▶ **What is required**
Exactly retype the lines below from the one containing "You are a computer-use" through the end of the listing. Leave pictures out.

▶ **Data section**
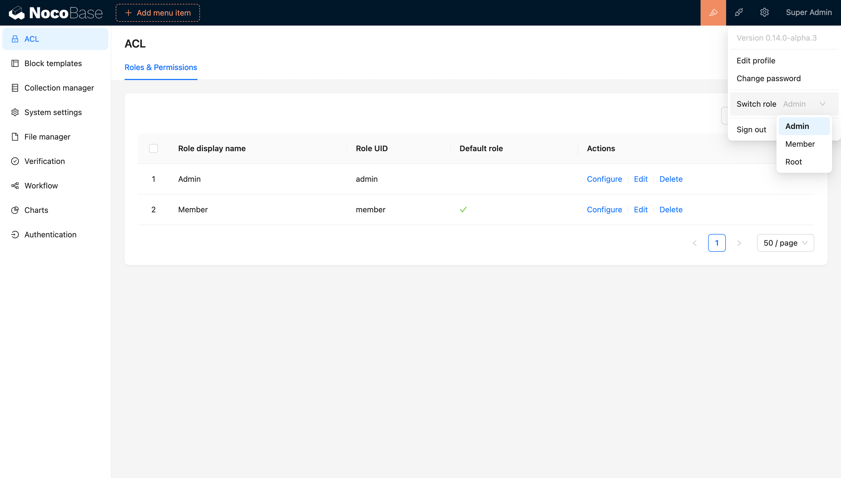Delete the Member role
This screenshot has height=478, width=841.
(671, 209)
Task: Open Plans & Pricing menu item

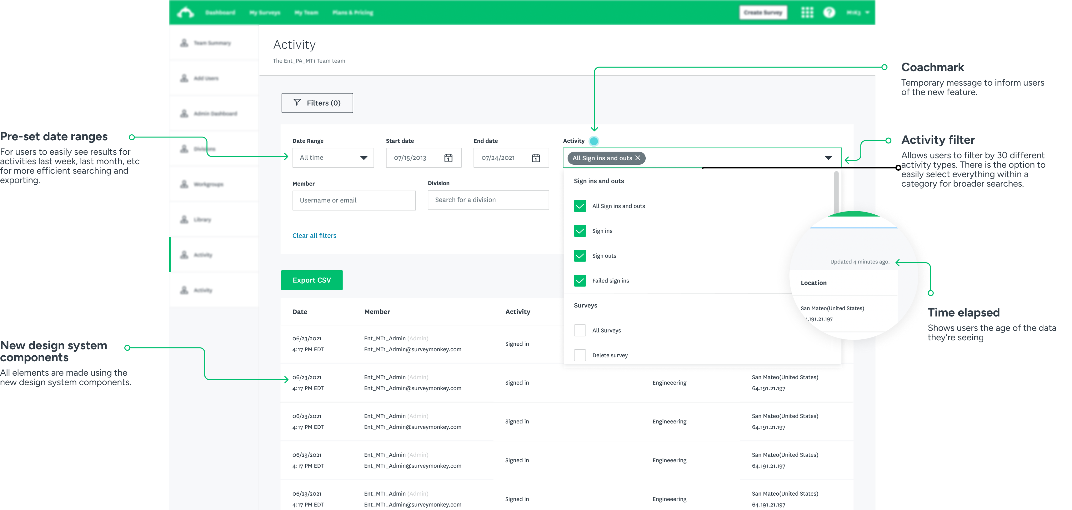Action: click(352, 12)
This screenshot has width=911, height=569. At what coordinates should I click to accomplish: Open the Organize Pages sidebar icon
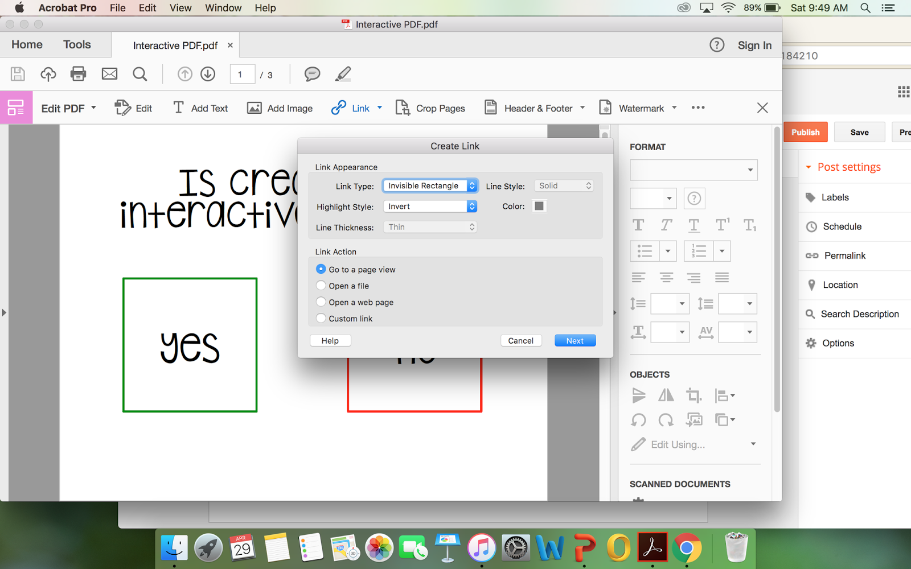[x=16, y=108]
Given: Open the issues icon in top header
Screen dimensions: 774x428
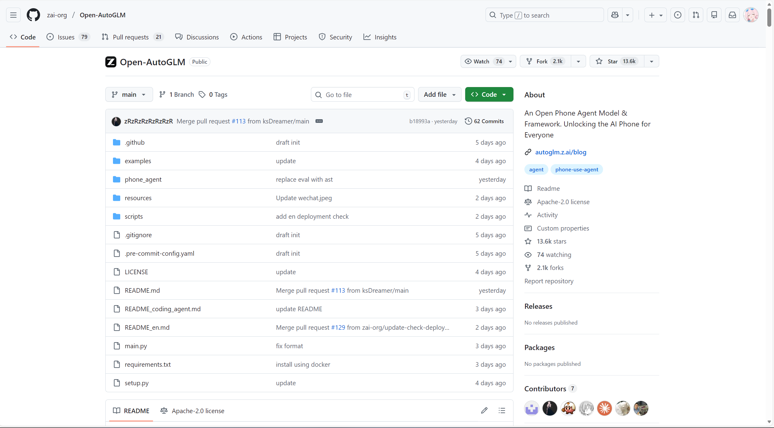Looking at the screenshot, I should tap(677, 15).
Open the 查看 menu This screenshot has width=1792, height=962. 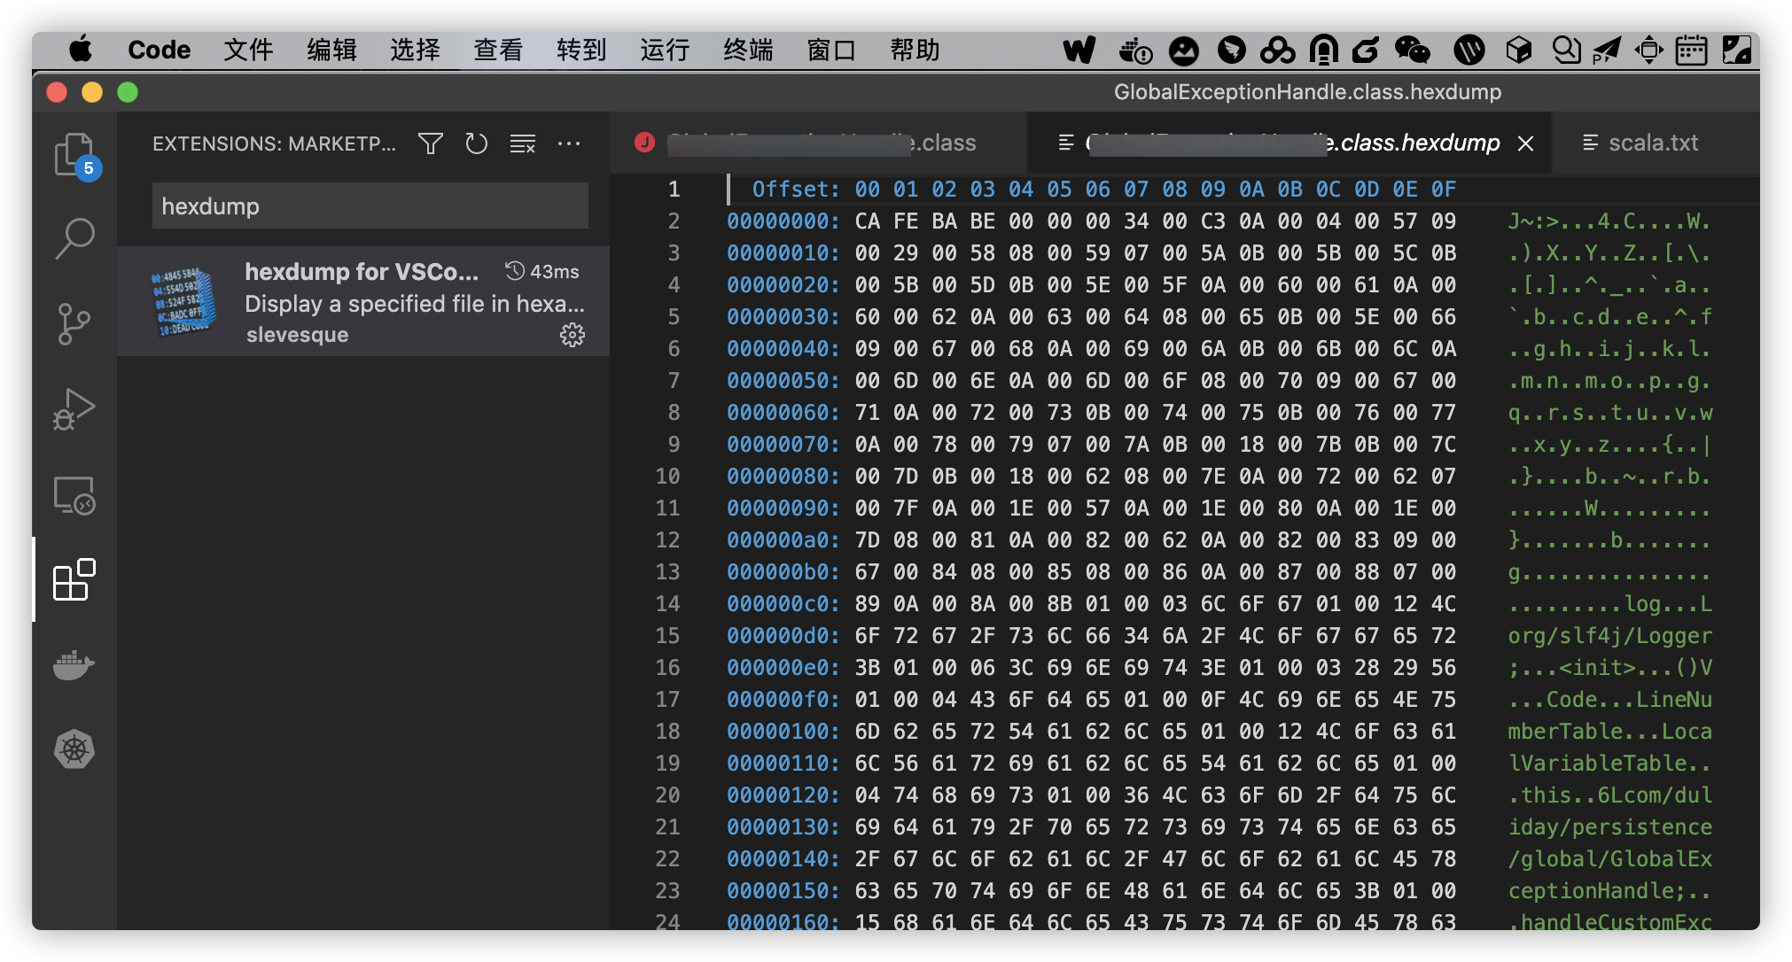coord(498,50)
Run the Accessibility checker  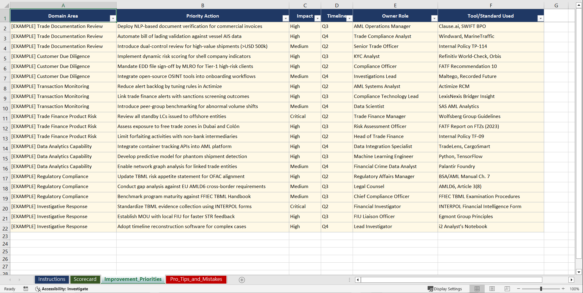[62, 289]
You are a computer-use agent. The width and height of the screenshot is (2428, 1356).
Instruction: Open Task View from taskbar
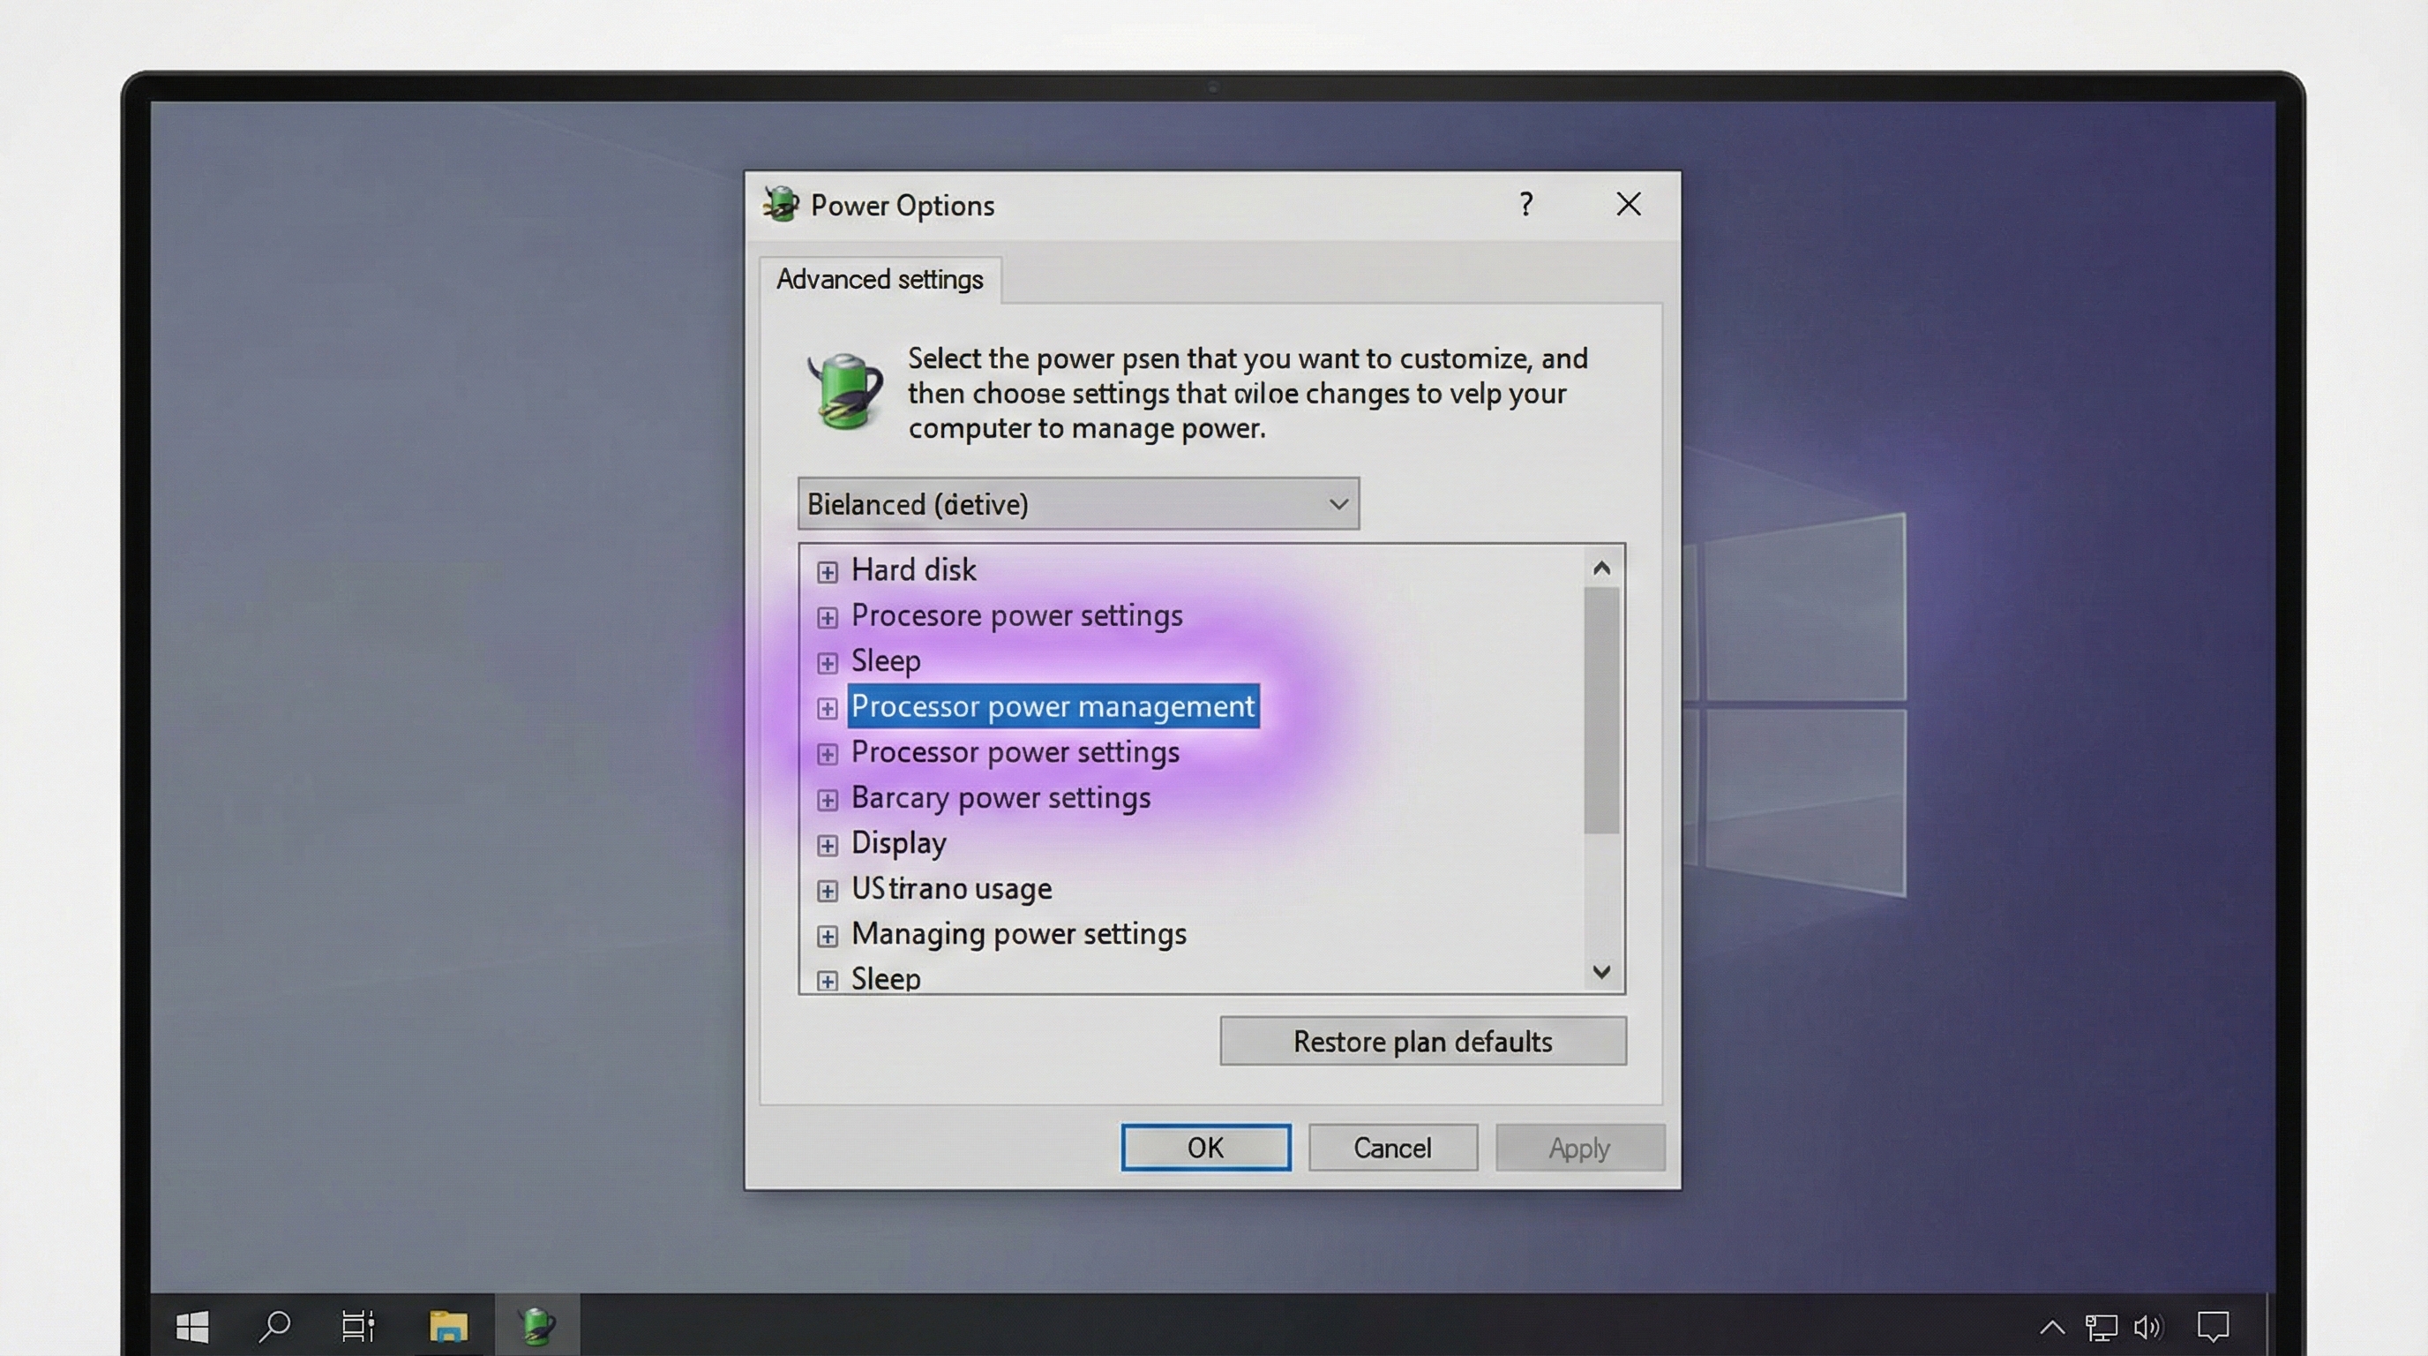tap(357, 1326)
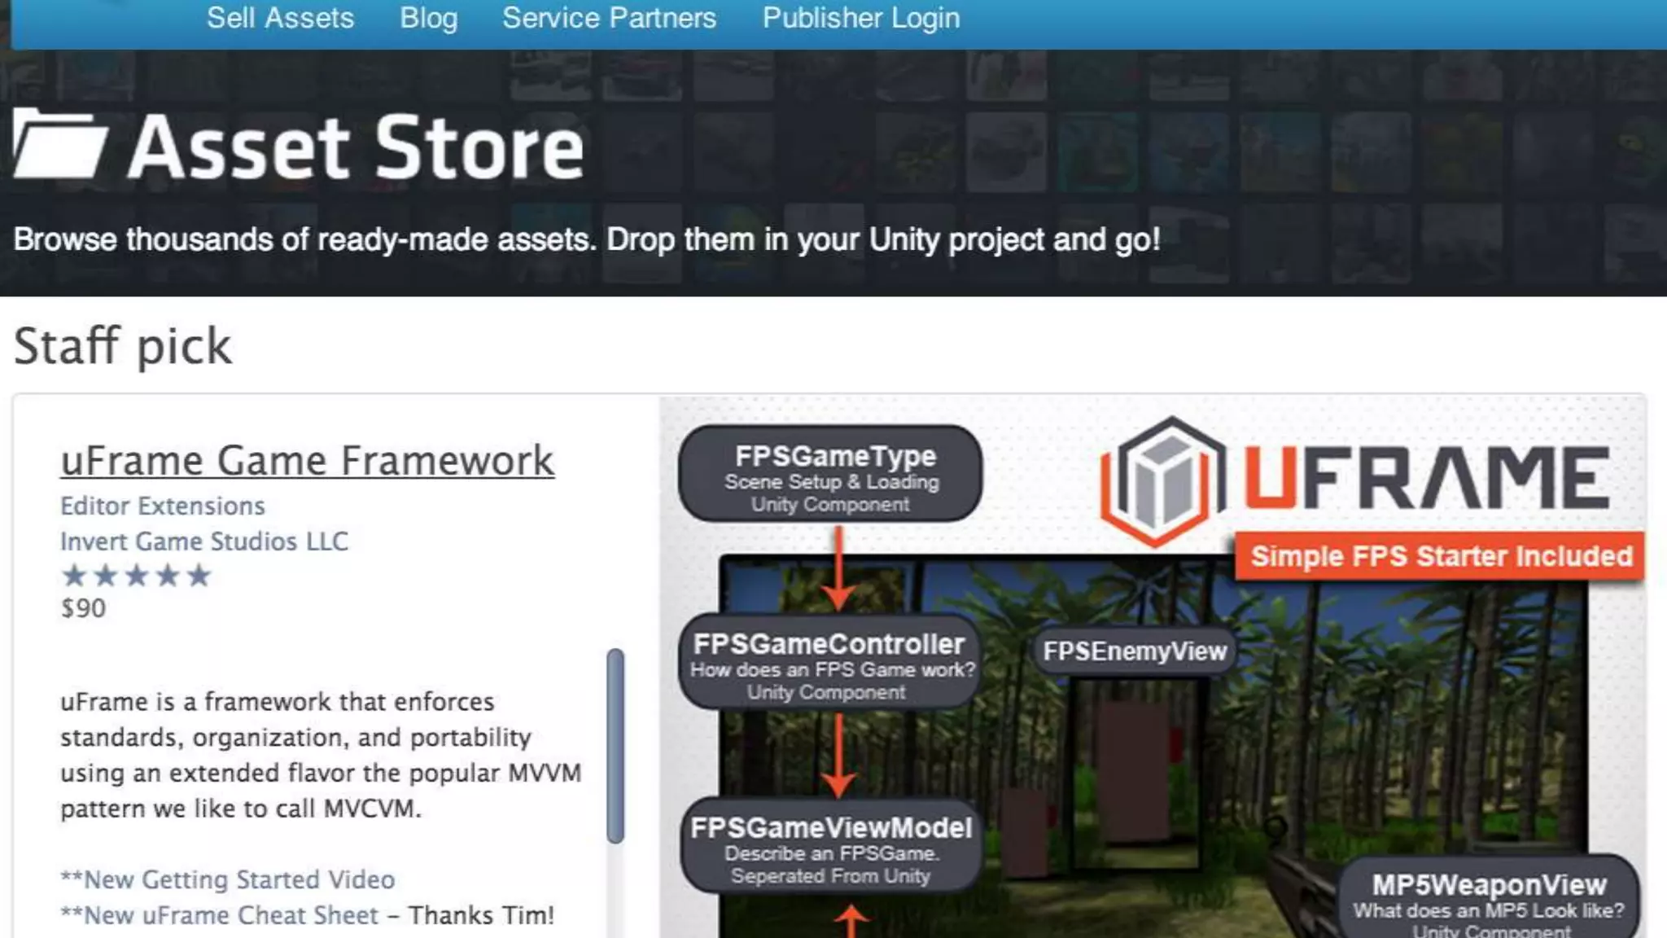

▶ **Response to the exercise**
You are a computer-use agent. The width and height of the screenshot is (2428, 1356).
Instruction: Open Task View from taskbar
tap(357, 1326)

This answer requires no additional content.